Louise Redknapp's kids want her to date again - but how do you get back out there after divorce?
Dating after divorce is one of life's scarier prospects. After years with the same person — and perhaps no longer in the first flush of youth — putting yourself 'out there' to be chosen or rejected by strangers can feel overwhelming.
But it's not just 'ordinary' people who struggle. Singer Louise Redknapp, 47, revealed to Fabulous magazine this week that her teenage sons Charley, 17 and Beau, 12, are 'encouraging' her to date again, several years on from her split from ex-husband Jamie.
The former footballer turned TV pundit recently married model Frida Andersson, who is pregnant with his child.
Louise has remained single since the split in 2017, and recently said, "(My kids) always say 'When are you going to date?’ she explained in a new interview. "All my boys care about is me being happy – whatever that is."
But she is still wary of meeting someone new, insisting that her focus is still "being a mum and stocking up the fridge.. (being) a solid part of their life and right now, that’s enough for me."
She added that she and her sons are "so close, they know everything about me – good, bad and ugly.
"They’re my best friends in the world."
Watch: Dating After Divorce: 3 pitfalls to look out for
It's not surprising that Louise is reluctant to get back out there, having been married to Jamie for 19 years. Back when they married, Louise was still in her mid-twenties, and Tinder wasn't a twinkle in the internet's eye.

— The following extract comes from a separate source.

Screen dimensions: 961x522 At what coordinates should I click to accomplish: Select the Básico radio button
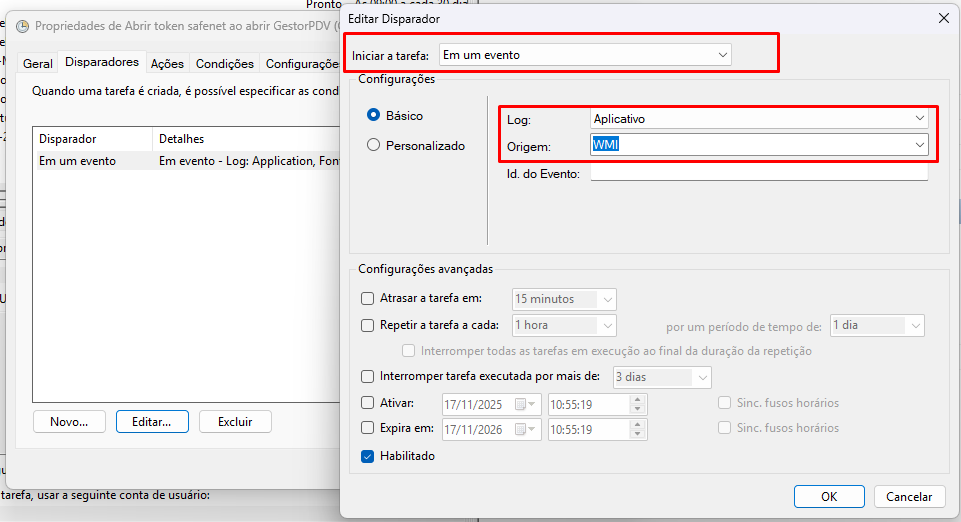375,116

She's not alone. Mid-lifer divorce is on the rise — in 2019, there were 107,599 opposite-sex divorces in Britain, an increase of 18.4% from 90,871 in 2018, with lockdowns driving many more to the solicitor's office.
That means there are thousands of newly-single 40 and 50-something men and women emerging, blinking, into the light after years of being cocooned by coupledom.
So how do you approach dating as a divorcé, post-pandemic? And most importantly, how do you build the confidence to 'get back out there'?
Tiffany Harnsongkram is founder of From Divorce to Destiny. She says, "You don't have to spend a year single to "find yourself" - your dating experience has very little to do with the "dating scene" and everything to do with how you see and value yourself," she adds.
Read more: Adele opens up about dating after divorce
"Love is around every corner if you're not blocked off to it."
Rhian Kivits is a Relate-trained sex and relationship expert.
She explains: "Dating after divorce can be daunting. You may feel like you’re out of practice with dating, lack confidence or feel uncertain about whether you’re ready for a new relationship.
"It’s only natural to be cautious," she goes on. "Nobody wants to jump out of the frying pan into the fire and you may tell yourself that you want to avoid the risk of more relationship disappointments in the future."
But sooner or later you may want to take a chance.
Here are Kivits' tips for getting back on the dating scene - without a meltdown.
Make sure you’ve processed what happened in your marriage. There’s no need to repeat the old patterns in future relationships when you’ve reflected on the lessons you’ve learned.
Be very clear about what you’re looking for in a partner, especially if you want to attract someone who’s very different from your ex. Successful relationships are built on good communication, flexible thinking and having things in common. Don’t be afraid to weed out potential dates who don’t match your requirements so that you’re not wasting time and energy on incompatible suitors.
Remember there’s no need to rush. Take time to get to know your dates and know that it’s okay to make dating casual and fun, since you may not be in a hurry to commit. As long as you’re honest about what you’re available for, nobody needs to get hurt.
Read more: Couples who meet on dating apps are more likely to get divorced, study
Be aware that your dates may feel just as cautious as you do, especially if they’ve also been divorced or have come out of a long term relationship. So take a relaxed, curious approach as you get to know each other and in time, your confidence will grow.
Consider your boundaries because you don’t have to get serious or physical until you’re inspired and ready. You may need time and space to work out how you’re feeling and whether you’d like a relationship to move forward, especially when you’ve been through the disappointment of divorce in the past. Dating on your own terms will help you feel secure and in control of your experience.